> _List of tasks_
1. In the forum thread about normalizing audio, why do most audio professionals dislike normalizing? Answer in one to three sentences.
2. From the forum thread about normalizing audio, copy the part that opens with the words containing "If you have" and closes with "any other indicator?".
3. Continue the forum thread about normalizing audio, starting after its last sentence.

> _Document extract_
-.-.-
BTW most pros out there dont advice much on using the normalize feauture ,like you do in the above comments.In that case what is the normalize function actualy for & what does it do?
Currently Being ModeratedNov 19, 2012 2:22 PM (in response to Ministrel)
You can use the gain plugin to increase the overall level, but you need to make sure that you have a limiter as the last plugin in the chain to make sure that the level doesn't clip (i.e. doesn't go above 0dbFS).
Normalizing simply means finding the loudest peak in the song and increasing the gain of the entire song such that this peak is hitting 0dbFS. The reason most audio professionals don't like this is that it elminates all of the headroom; something like a EQ change to a normalized file might then cause it to clip. You would therefore have to turn down the gain, which defeats the purpose of normalizing in the first place.
If you have a limiter, there is no need for normalizing. If you didn't have a limiter, then arguably normalizing might serve some purpose - it is basically just an automatic gain knob that turns up the volume as far as it will go without clipping.
Currently Being ModeratedNov 19, 2012 7:53 PM (in response to Miles Fender)
Thanks for the response that helps so much.
I have 1 more question which may seem pretty dumb.But I'm going to ask it anyway!While I use plugins etc ,how do I make sure that the final mastered tracks is 0db or ''slightly under'. Do I need to set the output volume to 0db or is there any other indicator?
-.-.-
> _Raw data_
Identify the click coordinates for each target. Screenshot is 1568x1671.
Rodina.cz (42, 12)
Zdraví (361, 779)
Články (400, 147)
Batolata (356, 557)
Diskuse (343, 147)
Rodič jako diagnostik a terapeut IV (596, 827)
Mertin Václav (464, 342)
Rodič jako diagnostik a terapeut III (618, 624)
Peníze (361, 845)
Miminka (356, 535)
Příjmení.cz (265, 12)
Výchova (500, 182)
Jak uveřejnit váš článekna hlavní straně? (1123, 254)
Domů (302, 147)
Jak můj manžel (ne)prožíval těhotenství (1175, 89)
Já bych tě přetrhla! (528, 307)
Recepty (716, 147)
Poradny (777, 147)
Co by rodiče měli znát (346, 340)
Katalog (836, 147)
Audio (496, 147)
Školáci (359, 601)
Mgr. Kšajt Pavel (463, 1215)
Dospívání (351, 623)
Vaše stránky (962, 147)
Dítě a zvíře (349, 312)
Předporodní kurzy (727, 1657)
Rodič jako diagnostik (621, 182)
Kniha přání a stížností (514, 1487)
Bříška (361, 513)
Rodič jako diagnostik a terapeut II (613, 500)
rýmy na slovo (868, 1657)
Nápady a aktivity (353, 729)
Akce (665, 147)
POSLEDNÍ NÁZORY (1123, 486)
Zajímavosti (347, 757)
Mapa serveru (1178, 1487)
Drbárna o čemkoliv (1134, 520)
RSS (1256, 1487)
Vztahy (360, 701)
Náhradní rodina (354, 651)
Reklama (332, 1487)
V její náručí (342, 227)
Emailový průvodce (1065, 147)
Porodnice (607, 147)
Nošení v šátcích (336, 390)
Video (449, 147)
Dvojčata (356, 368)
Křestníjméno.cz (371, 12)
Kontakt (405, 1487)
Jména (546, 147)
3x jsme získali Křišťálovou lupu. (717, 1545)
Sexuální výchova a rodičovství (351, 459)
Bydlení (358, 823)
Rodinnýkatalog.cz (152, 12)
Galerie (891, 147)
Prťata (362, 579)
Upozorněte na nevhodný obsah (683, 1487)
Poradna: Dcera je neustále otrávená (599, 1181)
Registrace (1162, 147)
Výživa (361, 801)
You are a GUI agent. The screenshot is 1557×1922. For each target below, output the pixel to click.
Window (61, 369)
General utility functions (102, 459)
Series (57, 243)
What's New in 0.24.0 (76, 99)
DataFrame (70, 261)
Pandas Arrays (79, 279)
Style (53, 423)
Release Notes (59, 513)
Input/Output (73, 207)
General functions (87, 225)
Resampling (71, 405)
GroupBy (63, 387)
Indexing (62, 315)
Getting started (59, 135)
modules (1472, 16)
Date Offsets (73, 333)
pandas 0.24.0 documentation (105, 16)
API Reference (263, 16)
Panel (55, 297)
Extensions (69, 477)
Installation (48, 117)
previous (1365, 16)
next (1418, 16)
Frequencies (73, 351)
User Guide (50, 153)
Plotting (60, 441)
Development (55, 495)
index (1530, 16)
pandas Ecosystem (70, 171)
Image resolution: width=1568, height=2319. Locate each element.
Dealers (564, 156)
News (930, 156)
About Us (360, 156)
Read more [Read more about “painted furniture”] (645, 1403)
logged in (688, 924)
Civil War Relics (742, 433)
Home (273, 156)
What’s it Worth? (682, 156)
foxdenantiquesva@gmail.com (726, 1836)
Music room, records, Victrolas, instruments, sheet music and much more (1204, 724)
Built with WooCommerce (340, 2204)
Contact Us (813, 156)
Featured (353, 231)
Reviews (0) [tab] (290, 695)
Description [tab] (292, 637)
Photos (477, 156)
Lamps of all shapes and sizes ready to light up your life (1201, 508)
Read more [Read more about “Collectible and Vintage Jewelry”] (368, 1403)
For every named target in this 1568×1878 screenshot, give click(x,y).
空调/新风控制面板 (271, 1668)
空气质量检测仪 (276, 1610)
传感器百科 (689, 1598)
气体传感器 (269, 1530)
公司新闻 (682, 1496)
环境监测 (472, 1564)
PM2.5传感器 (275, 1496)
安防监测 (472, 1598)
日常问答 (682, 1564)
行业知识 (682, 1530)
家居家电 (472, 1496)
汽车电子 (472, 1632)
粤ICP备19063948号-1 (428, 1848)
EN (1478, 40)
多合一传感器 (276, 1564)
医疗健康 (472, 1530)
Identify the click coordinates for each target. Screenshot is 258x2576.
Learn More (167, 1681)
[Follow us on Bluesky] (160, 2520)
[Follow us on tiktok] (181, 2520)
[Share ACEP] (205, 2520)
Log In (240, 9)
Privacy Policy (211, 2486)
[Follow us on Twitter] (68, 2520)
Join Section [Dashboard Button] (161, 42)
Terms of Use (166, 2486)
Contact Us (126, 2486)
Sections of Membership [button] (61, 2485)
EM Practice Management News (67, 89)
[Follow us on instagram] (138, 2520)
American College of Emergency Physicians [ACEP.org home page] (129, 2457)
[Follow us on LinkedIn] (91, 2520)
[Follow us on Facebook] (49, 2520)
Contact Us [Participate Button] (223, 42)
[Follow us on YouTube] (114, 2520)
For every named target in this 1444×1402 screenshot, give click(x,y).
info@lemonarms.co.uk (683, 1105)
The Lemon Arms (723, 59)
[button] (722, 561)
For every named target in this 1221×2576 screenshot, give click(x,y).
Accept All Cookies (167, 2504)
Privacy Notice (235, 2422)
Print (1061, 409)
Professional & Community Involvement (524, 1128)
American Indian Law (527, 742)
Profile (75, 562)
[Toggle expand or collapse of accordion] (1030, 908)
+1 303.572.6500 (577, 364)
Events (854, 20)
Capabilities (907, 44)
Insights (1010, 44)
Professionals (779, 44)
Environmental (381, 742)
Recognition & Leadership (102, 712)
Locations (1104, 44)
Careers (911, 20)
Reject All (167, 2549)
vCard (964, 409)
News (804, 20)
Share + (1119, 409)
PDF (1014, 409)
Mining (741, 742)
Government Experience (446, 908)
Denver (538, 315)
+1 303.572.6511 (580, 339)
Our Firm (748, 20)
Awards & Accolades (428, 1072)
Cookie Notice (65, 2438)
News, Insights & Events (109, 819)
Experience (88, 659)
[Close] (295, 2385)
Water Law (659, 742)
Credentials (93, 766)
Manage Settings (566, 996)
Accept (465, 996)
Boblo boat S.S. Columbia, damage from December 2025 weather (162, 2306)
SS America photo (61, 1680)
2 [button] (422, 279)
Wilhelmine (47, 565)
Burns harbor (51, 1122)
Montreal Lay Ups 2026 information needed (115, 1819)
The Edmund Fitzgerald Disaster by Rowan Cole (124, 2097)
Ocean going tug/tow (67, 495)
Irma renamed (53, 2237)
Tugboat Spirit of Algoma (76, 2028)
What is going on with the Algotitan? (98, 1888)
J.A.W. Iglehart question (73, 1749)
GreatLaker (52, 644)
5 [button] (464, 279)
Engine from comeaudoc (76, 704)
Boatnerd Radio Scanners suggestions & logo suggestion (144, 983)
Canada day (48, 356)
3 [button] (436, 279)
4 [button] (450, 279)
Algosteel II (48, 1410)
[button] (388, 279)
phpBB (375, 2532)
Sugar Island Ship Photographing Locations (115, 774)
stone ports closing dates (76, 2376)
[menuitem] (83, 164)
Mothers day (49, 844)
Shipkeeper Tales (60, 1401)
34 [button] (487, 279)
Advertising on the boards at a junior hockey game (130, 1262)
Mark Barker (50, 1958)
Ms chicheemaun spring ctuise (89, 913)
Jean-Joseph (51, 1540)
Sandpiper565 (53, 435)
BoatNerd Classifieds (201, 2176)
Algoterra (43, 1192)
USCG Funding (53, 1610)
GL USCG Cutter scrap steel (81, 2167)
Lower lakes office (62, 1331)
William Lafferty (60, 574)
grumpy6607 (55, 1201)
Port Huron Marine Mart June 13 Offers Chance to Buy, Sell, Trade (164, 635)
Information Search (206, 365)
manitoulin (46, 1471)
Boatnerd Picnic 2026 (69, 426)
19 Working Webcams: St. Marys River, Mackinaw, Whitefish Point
-.-.-
> _Responses by task_
1. Normalizing raises the whole song until its loudest peak hits 0dbFS, which removes all of the headroom. A later change such as an EQ adjustment might then make the file clip. You would have to turn the gain back down, which defeats the purpose of normalizing.

2.
If you have a limiter, there is no need for normalizing. If you didn't have a limiter, then arguably normalizing might serve some purpose - it is basically just an automatic gain knob that turns up the volume as far as it will go without clipping.
Currently Being ModeratedNov 19, 2012 7:53 PM (in response to Miles Fender)
Thanks for the response that helps so much.
I have 1 more question which may seem pretty dumb.But I'm going to ask it anyway!While I use plugins etc ,how do I make sure that the final mastered tracks is 0db or ''slightly under'. Do I need to set the output volume to 0db or is there any other indicator?

3.
Sorry if this question is too silly!
Currently Being ModeratedNov 19, 2012 8:24 PM (in response to Ministrel)
Not a dumb question at all.
The final output level is set in your limiter, which must be the last plugin in the chain. It's usually called the "ceiling" - for example, if you look at the Adaptive Limiter in Logic, which is a decent plugin to use, it's the Out Ceiling parameter in the middle at the bottom.
0dB is the maximum possible value, but most mastering engineers will set this a little under (say -0.1dB) to cater for possible inter-sample peaks and the fact that some systems will read a value of 0dB as clipped.
Currently Being ModeratedNov 19, 2012 8:38 PM (in response to Miles Fender)
Thanks once againg for that,much awaited,response.I use 3rd party plugins like IK & Ozone Limiters & then I may not use a limiter sometimes.So is there anyway I could find the output volume in DB by just looking at the track level meters on Logic in the output channel? That is if I set it to 0db wil the bounced track be 0db?
Currently Being ModeratedNov 20, 2012 8:19 AM (in response to Ministrel)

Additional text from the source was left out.